[[ Given information open ]]
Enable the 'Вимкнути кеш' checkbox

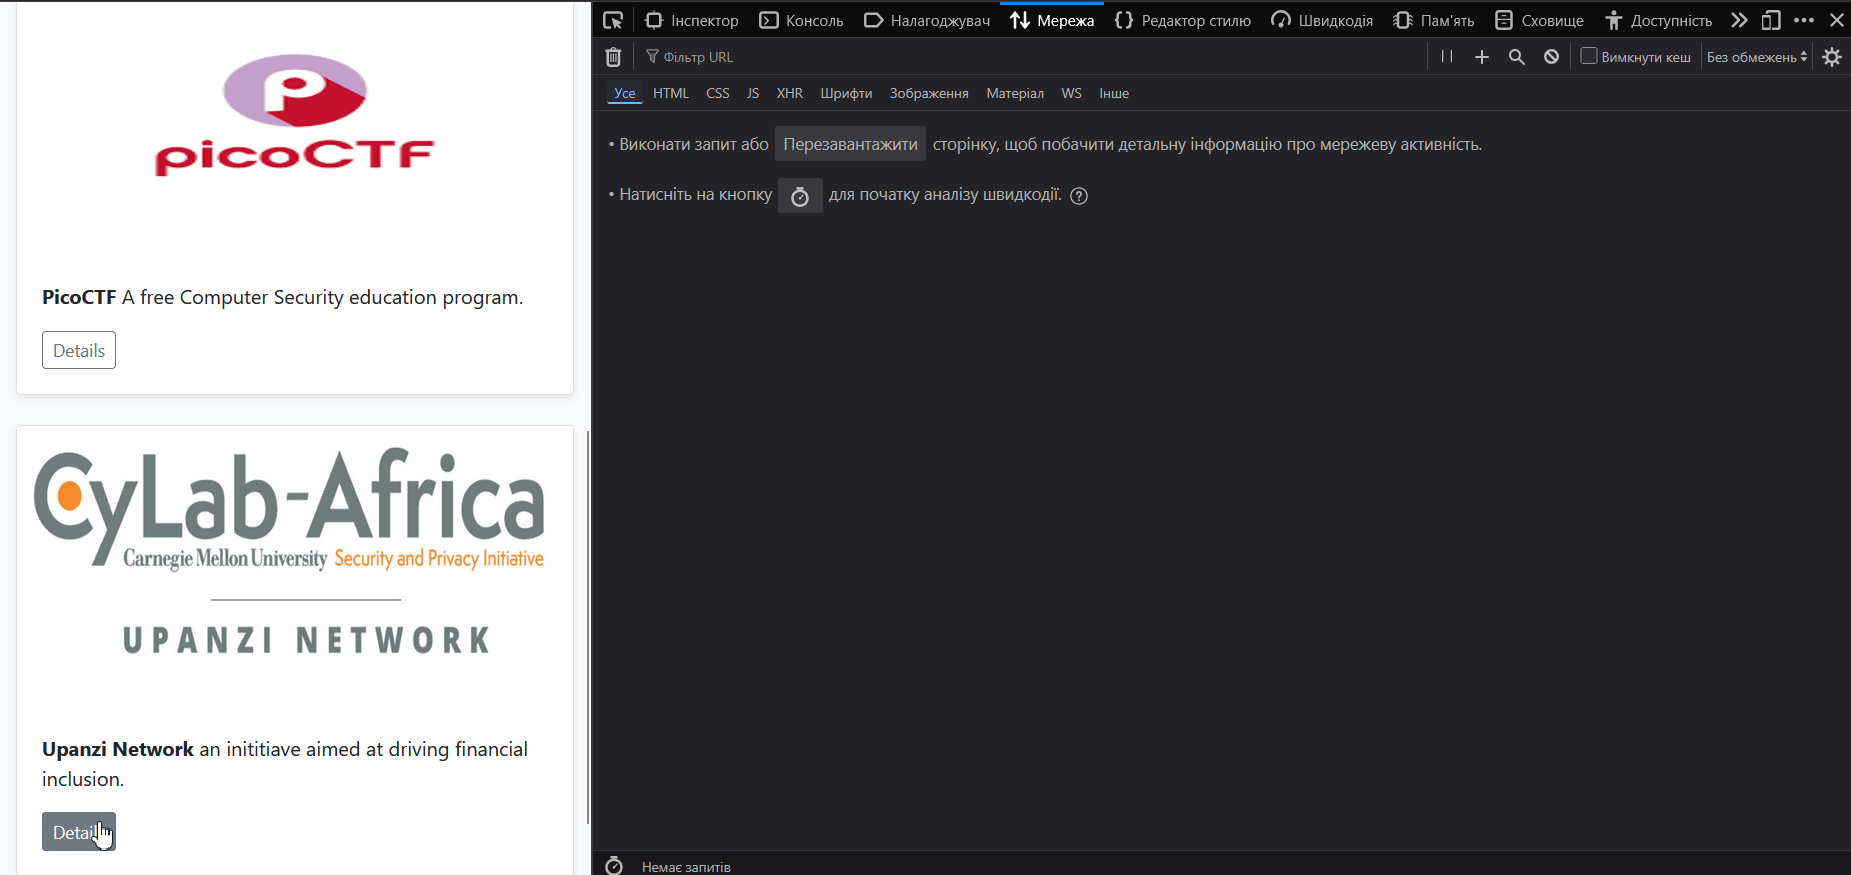[1588, 56]
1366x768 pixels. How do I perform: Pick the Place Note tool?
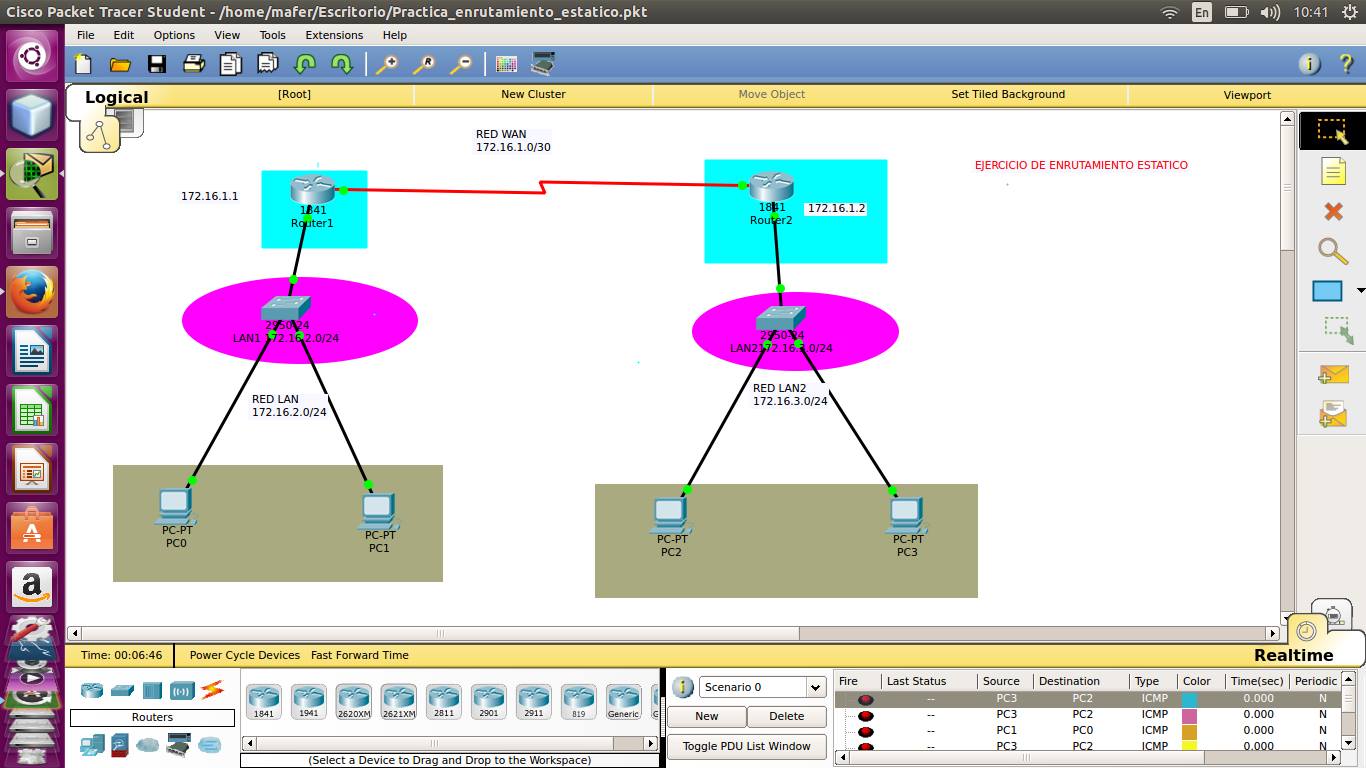point(1333,171)
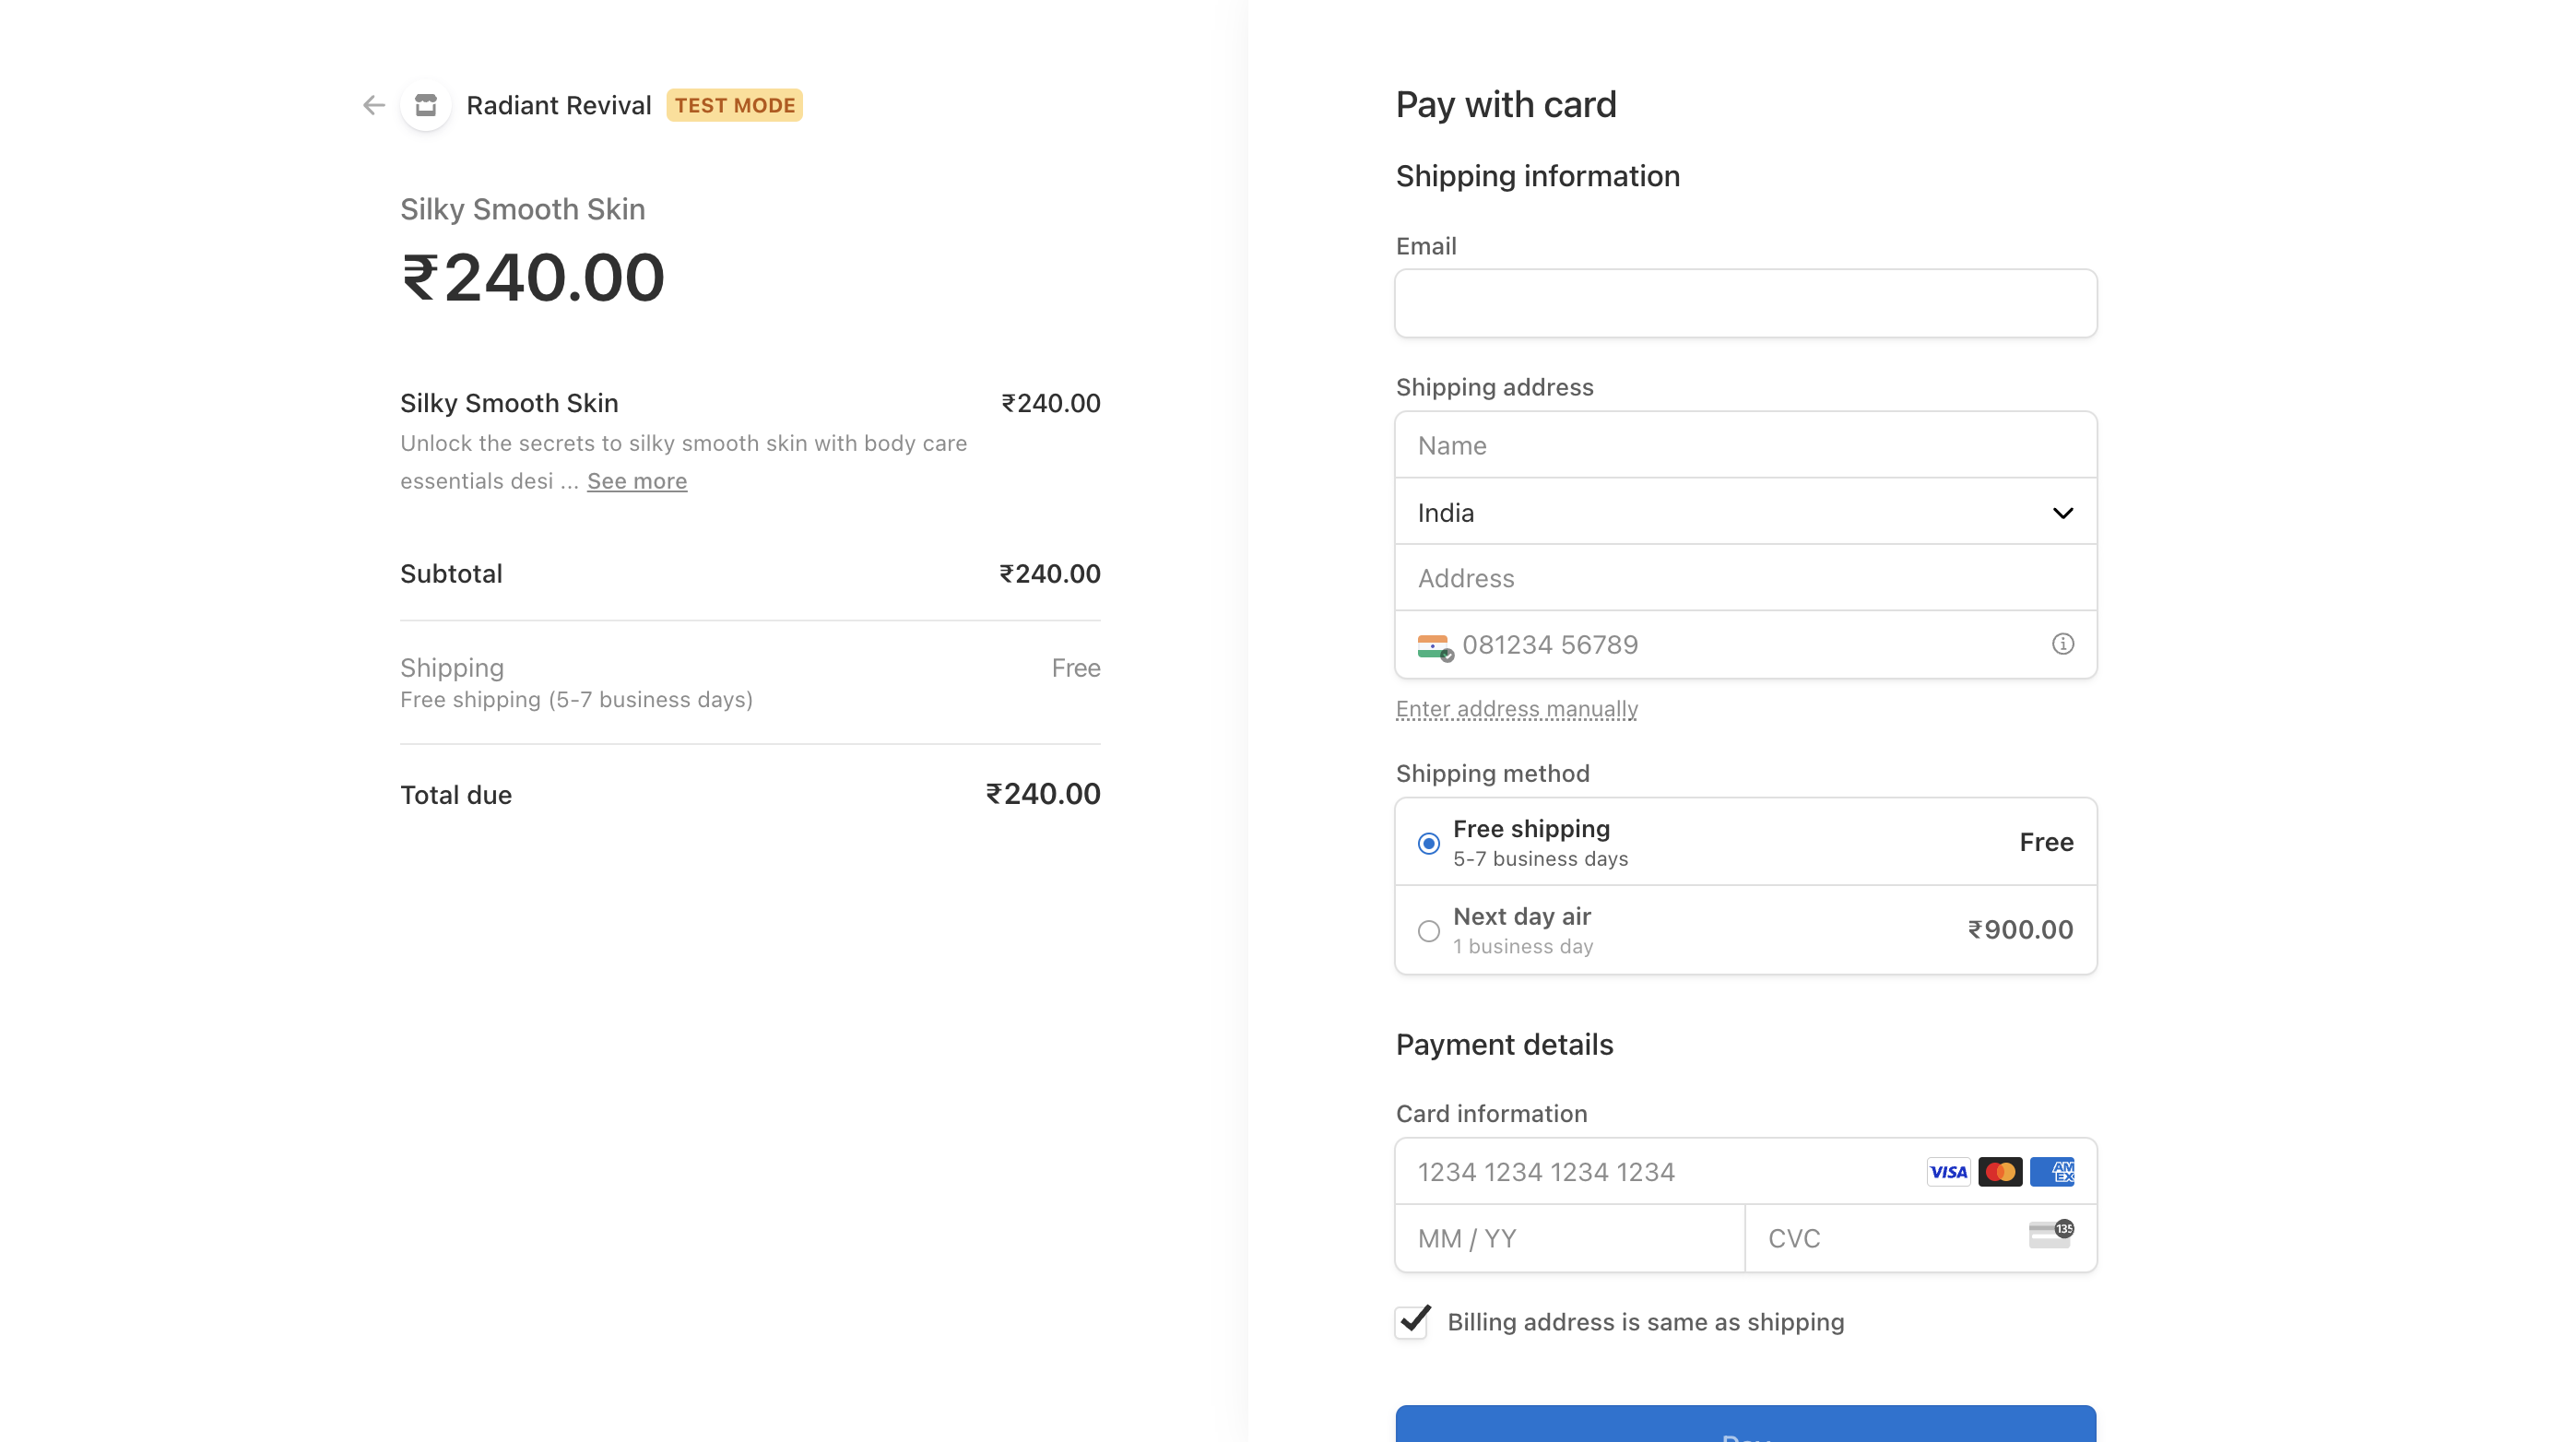Uncheck billing address is same as shipping
Image resolution: width=2576 pixels, height=1442 pixels.
(x=1411, y=1321)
[[ Given information closed ]]
◆ About this task: Return the records above in their entirety, word for word, with the pictures removed.

◆ Reply to the task:
Enable the 'Вимкнути кеш' checkbox

[1588, 56]
1366x768 pixels. How do I perform: Pick the Place Note tool?
point(1333,171)
Uncheck billing address is same as shipping
Image resolution: width=2576 pixels, height=1442 pixels.
(x=1411, y=1321)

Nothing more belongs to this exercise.